Science
A batsman hits a cricket ball from ground level. It is caught 1.8 seconds later by the third man standing 43.4 m from the bat. The ball leaves the bat at a speed of 26m/s. Calculate how high above the ground it is caught
Your School SUBJECT is science.
the x-velocity is 43.4/1.8 = 24.111 m/s
so, the ball is hit at an angle θ such that cosθ = 24.111/26, so θ = 21.97°
So, the y-velocity is 26sin21.97° = 9.73 m/s.
The height of the ball is
y = 9.73t - 4.9t^2
So, when caught after 1.8 seconds,
y(1.8) = 1.638
To calculate the height above the ground at which the ball is caught, we need to consider the vertical motion of the ball. We can use the equations of motion to solve this problem.
First, let's analyze the vertical motion of the ball. We can assume that the only force acting on the ball during its flight is gravity, which causes it to accelerate downward at a rate of 9.8 m/s².
We know that the initial vertical velocity of the ball is 0 m/s because it is hit from ground level. The final vertical velocity of the ball at the moment it is caught will also be 0 m/s because the ball reaches its maximum height and starts falling downward.

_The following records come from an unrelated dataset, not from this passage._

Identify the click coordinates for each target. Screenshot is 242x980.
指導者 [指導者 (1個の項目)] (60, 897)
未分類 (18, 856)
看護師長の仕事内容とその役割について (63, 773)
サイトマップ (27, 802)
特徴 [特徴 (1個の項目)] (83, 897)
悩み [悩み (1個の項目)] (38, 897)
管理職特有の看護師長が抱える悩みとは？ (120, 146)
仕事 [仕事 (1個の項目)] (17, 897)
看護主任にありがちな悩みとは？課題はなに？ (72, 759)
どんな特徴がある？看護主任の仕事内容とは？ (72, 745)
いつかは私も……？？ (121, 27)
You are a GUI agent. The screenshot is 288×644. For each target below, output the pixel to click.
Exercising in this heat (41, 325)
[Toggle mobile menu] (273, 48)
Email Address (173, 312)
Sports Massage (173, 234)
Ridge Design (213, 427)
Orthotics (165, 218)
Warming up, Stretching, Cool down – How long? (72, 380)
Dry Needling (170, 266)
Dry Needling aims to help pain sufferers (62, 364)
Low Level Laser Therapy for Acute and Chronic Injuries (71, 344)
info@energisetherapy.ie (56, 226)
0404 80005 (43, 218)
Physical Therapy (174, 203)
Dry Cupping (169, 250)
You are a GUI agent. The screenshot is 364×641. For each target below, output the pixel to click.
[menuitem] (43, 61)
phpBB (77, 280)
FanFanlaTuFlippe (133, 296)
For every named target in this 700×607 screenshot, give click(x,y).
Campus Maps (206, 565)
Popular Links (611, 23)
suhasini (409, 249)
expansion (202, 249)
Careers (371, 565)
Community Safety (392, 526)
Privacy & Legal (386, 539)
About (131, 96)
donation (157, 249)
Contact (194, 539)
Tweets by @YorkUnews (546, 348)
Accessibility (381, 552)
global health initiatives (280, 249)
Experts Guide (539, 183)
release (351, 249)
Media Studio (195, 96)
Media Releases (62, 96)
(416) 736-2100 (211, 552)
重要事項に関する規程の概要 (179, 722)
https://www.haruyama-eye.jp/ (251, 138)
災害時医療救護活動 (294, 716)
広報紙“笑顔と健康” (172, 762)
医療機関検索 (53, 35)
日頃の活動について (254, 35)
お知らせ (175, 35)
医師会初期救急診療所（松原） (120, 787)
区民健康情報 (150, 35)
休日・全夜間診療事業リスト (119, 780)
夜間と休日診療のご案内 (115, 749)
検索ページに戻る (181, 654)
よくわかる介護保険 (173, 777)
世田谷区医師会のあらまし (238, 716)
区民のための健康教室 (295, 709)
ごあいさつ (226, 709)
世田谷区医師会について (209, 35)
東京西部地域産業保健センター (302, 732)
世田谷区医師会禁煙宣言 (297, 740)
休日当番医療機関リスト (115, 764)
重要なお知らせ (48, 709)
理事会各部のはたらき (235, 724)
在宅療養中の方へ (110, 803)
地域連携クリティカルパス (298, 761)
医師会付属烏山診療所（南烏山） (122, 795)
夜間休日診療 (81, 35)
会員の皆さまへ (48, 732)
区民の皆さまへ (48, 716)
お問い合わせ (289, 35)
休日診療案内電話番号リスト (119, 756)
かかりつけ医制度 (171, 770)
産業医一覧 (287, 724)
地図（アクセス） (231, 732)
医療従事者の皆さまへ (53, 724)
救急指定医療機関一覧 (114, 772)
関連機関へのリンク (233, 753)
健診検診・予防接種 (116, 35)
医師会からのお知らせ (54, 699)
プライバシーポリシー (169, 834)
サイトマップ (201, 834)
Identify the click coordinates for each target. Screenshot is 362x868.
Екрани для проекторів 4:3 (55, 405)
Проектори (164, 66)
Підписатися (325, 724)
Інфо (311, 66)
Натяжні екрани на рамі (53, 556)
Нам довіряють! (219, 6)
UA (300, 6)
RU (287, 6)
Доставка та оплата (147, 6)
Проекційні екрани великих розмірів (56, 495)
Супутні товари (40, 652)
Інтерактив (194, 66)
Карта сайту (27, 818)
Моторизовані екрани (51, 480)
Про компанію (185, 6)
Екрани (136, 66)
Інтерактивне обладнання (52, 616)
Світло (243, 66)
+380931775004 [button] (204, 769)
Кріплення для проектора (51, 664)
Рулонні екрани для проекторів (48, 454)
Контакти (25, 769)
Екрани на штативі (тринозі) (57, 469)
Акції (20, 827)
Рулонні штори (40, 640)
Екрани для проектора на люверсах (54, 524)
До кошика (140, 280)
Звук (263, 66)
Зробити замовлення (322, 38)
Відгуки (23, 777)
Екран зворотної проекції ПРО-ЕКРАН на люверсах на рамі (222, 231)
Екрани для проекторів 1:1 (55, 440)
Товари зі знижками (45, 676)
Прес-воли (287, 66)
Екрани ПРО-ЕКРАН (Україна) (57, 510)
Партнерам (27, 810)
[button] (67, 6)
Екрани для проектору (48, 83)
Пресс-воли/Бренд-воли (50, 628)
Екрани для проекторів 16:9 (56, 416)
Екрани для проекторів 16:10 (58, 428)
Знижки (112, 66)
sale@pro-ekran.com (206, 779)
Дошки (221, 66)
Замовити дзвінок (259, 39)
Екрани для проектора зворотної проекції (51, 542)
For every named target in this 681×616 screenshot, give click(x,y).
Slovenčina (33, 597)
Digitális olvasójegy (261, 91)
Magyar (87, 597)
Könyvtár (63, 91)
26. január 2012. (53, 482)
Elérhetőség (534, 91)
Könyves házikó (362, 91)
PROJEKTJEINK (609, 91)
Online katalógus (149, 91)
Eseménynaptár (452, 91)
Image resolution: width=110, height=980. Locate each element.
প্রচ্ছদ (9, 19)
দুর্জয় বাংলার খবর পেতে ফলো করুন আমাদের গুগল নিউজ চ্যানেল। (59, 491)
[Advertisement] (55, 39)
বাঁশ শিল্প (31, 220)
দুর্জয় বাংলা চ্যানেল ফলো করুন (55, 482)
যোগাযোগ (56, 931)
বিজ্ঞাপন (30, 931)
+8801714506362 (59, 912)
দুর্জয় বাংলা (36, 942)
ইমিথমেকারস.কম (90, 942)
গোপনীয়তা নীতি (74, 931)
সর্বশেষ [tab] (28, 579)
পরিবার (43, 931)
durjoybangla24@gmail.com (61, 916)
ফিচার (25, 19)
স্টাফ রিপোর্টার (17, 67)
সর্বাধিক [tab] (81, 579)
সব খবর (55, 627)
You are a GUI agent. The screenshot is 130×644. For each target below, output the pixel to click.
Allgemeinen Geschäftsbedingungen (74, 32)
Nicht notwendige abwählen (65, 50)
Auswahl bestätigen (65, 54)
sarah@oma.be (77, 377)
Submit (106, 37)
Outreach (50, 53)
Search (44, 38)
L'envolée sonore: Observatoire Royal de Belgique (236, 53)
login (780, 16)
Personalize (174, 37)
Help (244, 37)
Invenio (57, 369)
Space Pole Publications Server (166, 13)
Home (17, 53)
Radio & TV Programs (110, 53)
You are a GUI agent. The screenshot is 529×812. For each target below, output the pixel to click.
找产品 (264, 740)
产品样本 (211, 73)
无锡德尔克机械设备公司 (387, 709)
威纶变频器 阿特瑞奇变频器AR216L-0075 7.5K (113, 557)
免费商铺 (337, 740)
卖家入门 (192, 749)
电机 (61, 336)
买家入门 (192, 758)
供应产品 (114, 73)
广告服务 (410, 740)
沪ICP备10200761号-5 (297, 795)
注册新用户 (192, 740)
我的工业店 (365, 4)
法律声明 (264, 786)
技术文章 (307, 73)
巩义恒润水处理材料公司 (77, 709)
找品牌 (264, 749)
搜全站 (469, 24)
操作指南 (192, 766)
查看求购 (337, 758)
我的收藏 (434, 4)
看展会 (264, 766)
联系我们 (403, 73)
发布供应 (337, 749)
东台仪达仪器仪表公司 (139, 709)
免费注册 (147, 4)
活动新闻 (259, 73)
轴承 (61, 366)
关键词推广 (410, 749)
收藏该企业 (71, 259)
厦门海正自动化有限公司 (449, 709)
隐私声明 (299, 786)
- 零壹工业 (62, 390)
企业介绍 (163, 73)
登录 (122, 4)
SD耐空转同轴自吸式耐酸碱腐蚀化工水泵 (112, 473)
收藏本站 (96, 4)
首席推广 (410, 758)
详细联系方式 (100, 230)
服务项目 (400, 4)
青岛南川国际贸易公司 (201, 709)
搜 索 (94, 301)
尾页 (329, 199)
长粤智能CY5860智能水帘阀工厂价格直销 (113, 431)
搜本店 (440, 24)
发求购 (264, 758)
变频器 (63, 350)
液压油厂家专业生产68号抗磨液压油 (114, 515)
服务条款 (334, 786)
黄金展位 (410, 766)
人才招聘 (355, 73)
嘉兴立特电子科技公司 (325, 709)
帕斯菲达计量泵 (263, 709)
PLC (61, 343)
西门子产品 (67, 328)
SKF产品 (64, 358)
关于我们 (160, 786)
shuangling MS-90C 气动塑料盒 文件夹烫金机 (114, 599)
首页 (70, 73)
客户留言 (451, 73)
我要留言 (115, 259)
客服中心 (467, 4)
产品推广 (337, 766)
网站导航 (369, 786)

Using the equation of motion for vertical displacement:
Δy = v₀t + (1/2)at²
Where:
Δy is the vertical displacement (the height above the ground)
v₀ is the initial velocity in the vertical direction (0 m/s)
t is the time taken (1.8 seconds)
a is the acceleration in the vertical direction (-9.8 m/s²)
Substituting the known values into the equation, we get:
Δy = 0 + (1/2)(-9.8)(1.8)²
Simplifying the equation, we have:
Δy = -4.9 * (1.8)²
Calculating further:
Δy = -4.9 * 3.24
Δy = -15.876
Since the ball is caught above the ground, the displacement Δy is negative. To determine the height above the ground, we take the absolute value:
Height above ground = 15.876 meters
Therefore, the ball is caught at a height of approximately 15.876 meters above the ground.